[[ Provided records, beginning ]]
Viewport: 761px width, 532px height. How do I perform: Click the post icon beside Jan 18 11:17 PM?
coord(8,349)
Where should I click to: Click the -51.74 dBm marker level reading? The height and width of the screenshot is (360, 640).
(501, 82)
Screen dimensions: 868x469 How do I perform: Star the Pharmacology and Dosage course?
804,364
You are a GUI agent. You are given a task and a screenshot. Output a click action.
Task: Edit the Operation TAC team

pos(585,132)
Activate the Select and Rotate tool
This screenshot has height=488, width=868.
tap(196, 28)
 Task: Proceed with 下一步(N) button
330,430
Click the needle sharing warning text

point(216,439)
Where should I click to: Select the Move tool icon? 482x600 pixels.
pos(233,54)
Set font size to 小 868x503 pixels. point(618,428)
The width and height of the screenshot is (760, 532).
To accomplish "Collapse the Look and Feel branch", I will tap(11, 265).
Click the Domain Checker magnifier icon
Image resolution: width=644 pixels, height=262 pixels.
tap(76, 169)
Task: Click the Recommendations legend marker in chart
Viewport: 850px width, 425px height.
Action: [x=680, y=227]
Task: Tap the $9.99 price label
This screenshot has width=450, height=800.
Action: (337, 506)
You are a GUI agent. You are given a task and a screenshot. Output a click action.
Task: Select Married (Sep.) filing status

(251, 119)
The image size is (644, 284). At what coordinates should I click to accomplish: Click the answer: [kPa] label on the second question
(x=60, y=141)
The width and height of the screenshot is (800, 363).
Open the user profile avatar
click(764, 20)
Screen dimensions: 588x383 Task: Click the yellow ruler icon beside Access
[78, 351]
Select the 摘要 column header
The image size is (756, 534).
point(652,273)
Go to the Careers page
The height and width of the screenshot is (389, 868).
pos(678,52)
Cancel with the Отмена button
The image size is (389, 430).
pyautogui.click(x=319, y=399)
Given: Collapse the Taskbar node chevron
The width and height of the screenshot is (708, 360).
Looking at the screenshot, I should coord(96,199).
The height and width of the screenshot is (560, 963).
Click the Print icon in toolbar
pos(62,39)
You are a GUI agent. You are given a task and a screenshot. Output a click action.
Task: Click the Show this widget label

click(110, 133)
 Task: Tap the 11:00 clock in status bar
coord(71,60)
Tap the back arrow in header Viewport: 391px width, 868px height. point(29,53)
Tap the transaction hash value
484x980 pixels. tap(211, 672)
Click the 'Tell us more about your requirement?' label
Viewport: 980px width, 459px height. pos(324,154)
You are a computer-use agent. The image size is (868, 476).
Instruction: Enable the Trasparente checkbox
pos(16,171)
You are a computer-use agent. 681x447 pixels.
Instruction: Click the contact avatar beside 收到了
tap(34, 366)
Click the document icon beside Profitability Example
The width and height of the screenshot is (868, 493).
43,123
[[ Provided records, end ]]
*Task requirements*. Return every record, word for word.

*Result of this exercise*.
Viewport: 761px width, 532px height. How do I perform: Click the post icon beside Jan 18 11:17 PM?
coord(8,349)
Where should I click to: Click the -51.74 dBm marker level reading? The height and width of the screenshot is (360, 640).
(501, 82)
Screen dimensions: 868x469 How do I perform: Star the Pharmacology and Dosage course?
804,364
You are a GUI agent. You are given a task and a screenshot. Output a click action.
Task: Edit the Operation TAC team

pos(585,132)
Activate the Select and Rotate tool
This screenshot has height=488, width=868.
tap(196, 28)
 Task: Proceed with 下一步(N) button
330,430
Click the needle sharing warning text

point(216,439)
Where should I click to: Select the Move tool icon? 482x600 pixels.
pos(233,54)
Set font size to 小 868x503 pixels. point(618,428)
The width and height of the screenshot is (760, 532).
To accomplish "Collapse the Look and Feel branch", I will tap(11, 265).
Click the Domain Checker magnifier icon
Image resolution: width=644 pixels, height=262 pixels.
tap(76, 169)
Task: Click the Recommendations legend marker in chart
Viewport: 850px width, 425px height.
Action: [x=680, y=227]
Task: Tap the $9.99 price label
This screenshot has width=450, height=800.
Action: (337, 506)
You are a GUI agent. You are given a task and a screenshot. Output a click action.
Task: Select Married (Sep.) filing status

(251, 119)
The image size is (644, 284). At what coordinates should I click to accomplish: Click the answer: [kPa] label on the second question
(x=60, y=141)
The width and height of the screenshot is (800, 363).
Open the user profile avatar
click(764, 20)
Screen dimensions: 588x383 Task: Click the yellow ruler icon beside Access
[78, 351]
Select the 摘要 column header
The image size is (756, 534).
point(652,273)
Go to the Careers page
The height and width of the screenshot is (389, 868).
pos(678,52)
Cancel with the Отмена button
The image size is (389, 430).
pyautogui.click(x=319, y=399)
Given: Collapse the Taskbar node chevron
The width and height of the screenshot is (708, 360).
Looking at the screenshot, I should coord(96,199).
The height and width of the screenshot is (560, 963).
Click the Print icon in toolbar
pos(62,39)
You are a GUI agent. You are given a task and a screenshot. Output a click action.
Task: Click the Show this widget label

click(110, 133)
 Task: Tap the 11:00 clock in status bar
coord(71,60)
Tap the back arrow in header Viewport: 391px width, 868px height. point(29,53)
Tap the transaction hash value
484x980 pixels. tap(211, 672)
Click the 'Tell us more about your requirement?' label
Viewport: 980px width, 459px height. pos(324,154)
You are a computer-use agent. The image size is (868, 476).
Instruction: Enable the Trasparente checkbox
pos(16,171)
You are a computer-use agent. 681x447 pixels.
Instruction: Click the contact avatar beside 收到了
tap(34, 366)
Click the document icon beside Profitability Example
The width and height of the screenshot is (868, 493).
43,123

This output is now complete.